Three hours behind schedule in his demanding 12-day, cross-country tour to raise money for his African National Congress (ANC) and shore up his negotiating position with Pretoria's white-minority leadership, Mandela made his first stop at the sprawling Ford Motor Co. assembly plant in Dearborn. A mostly black work force of thousands greeted him as a hero.

On arrival from Miami, Mandela was met at the airport by Michigan Gov. James J. Blanchard (D), Detroit Mayor Coleman A. Young and about 90 dignitaries. Mandela apologized, saying he would be forced to curtail his schedule severely.

"I am very happy to touch down in this industrial heartland of the United States," he said. "For me, Detroit represents the motor industry, and right now it makes me think of Port Elizabeth, which is the heart of the motor industry in my country."

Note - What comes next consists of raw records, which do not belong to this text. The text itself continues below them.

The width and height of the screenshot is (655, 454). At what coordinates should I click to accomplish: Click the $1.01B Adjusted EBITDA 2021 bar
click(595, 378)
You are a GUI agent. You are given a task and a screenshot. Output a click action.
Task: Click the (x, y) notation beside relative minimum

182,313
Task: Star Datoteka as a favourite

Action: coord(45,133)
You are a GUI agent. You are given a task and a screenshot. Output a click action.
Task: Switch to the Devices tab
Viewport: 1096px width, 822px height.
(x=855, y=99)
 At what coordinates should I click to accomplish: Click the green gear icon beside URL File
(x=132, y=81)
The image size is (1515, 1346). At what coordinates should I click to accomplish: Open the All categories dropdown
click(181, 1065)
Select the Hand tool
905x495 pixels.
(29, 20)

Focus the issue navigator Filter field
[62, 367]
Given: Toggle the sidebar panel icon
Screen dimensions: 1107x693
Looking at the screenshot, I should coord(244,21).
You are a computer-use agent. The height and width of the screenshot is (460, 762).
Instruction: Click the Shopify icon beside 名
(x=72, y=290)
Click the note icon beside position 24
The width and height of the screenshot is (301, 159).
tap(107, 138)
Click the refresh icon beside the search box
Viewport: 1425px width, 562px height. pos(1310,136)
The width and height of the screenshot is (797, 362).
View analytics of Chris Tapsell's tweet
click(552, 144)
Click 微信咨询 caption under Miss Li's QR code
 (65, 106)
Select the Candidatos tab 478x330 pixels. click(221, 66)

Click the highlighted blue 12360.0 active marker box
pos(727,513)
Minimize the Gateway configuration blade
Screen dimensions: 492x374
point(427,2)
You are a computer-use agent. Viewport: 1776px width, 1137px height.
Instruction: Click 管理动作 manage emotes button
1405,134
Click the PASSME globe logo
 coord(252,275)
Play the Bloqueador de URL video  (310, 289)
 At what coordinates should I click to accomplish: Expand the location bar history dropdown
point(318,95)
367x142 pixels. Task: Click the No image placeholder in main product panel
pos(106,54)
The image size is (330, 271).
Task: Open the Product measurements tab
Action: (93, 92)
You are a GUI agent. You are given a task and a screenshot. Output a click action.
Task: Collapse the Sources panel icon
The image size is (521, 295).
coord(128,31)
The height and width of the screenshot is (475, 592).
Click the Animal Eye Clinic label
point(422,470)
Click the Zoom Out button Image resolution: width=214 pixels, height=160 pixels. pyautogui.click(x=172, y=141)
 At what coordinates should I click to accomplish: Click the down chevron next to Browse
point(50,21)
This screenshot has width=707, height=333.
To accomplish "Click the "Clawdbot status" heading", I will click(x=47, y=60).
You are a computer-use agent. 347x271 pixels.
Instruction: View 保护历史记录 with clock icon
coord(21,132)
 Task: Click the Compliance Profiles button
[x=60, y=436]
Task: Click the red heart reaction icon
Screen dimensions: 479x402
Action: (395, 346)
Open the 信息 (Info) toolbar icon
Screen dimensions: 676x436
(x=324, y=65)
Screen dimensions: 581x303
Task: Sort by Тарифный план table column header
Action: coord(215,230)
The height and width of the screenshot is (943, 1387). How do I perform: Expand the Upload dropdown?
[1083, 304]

Workers in the cavernous Mustang assembly plant cheered as Owen Bieber, president of the United Auto Workers union, awarded Mandela an honorary lifetime membership as the ANC deputy president proudly held up his membership card and donned a union cap and jacket.

"The man who is speaking is not a stranger here," Mandela declared. "The man who is speaking is a member of the UAW. I am your flesh and blood. I am your comrade."

Mandela, 71, slept late this morning in Miami after a midnight arrival there from Atlanta. He apologized here for cutting short his remarks and for canceling a planned walk along the assembly line, where workers had waited to greet him.

Tonight, Mandela spoke at Tiger Stadium before a crowd of about 49,000, including hundreds who had traveled by chartered bus and private cars from Chicago, St. Louis and other midwestern cities.

Quoting lyrics from the late Detroit singer Marvin Gaye, Mandela said, "Brother, brother, there's far too many of you dying. For how long must our brothers and sisters go on dying? For how long must our children be deprived of adulthood? We declare, not for long."

Singer-composer Stevie Wonder, another Detroiter, told Mandela, "I'm very happy that you will take back with you to South Africa the love we have for you."

The crowd had listened as if spellbound while Aretha Franklin, accompanied by a 2,000-voice choir, sang a stirring rendition of "Dream the Impossible Dream," then swayed and clapped to gospel songs until Mandela entered the stadium to shouts in Zulu of "Amandla!" {power}.

Earlier at the Ford plant, many union workers said they regarded Mandela's visit as a symbolic reward to the UAW for its long opposition to apartheid and support for South African divestiture.

More than any other union, the UAW was credited by black nationalists in South Africa with leading the U.S. labor movement's drive for economic sanctions against Pretoria as early as 1968 and, later, substantially backing legal defenses of prominent black leaders accused of security offenses.

From a broader perspective, some union workers said they viewed Mandela's visit as an opportunity to rekindle the spirit of the city's biracial labor and civil-rights coalition, which gathered momentum in the 1960s while Mandela was languishing in prison.

"It's just absolutely important that in Detroit, with our headquarters, with a black mayor, with a large black population . . . that we need an outpouring of people," Bieber said before the arrival.

Organizers of the visit boasted that Detroit easily would top the $1.8 million raised for the ANC last week in New York.

The drive to best the fund-raising efforts of the eight U.S. cities on Mandela's tour came after embarrassment at disclosure last week that Detroit has $359 million in pension-fund holdings invested in companies that retain links with South Africa, or 16 percent of the funds' total holdings.

Ford workers awaited Mandela for hours beyond their shift change in sweltering factory heat. "I worked hard for eight hours all day, but I'd stand here 10 more hours just to see this man," said Sylvester Jennings, 40, an assembly-line worker.

A'ba Shakhan, 53, said Mandela "represents peace, equality and freedom. It's incredible that he's here with us everyday working people. . . . If it weren't for the UAW, there's no telling where the black workers would be, and he represents part of our struggle."

Earlier today, Mandela addressed the American Federation of State, County and Municipal Employees convention in Miami, where 2,000 people waited outside the hall. About 300 protested his appearance in a city, where feelings run high against Cuban President Fidel Castro, whom Mandela has praised during his U.S. visit.

Cuban activists had persuaded Mayor Xavier Suarez and Cuban-American mayors of five south Florida cities not to extend an official welcome.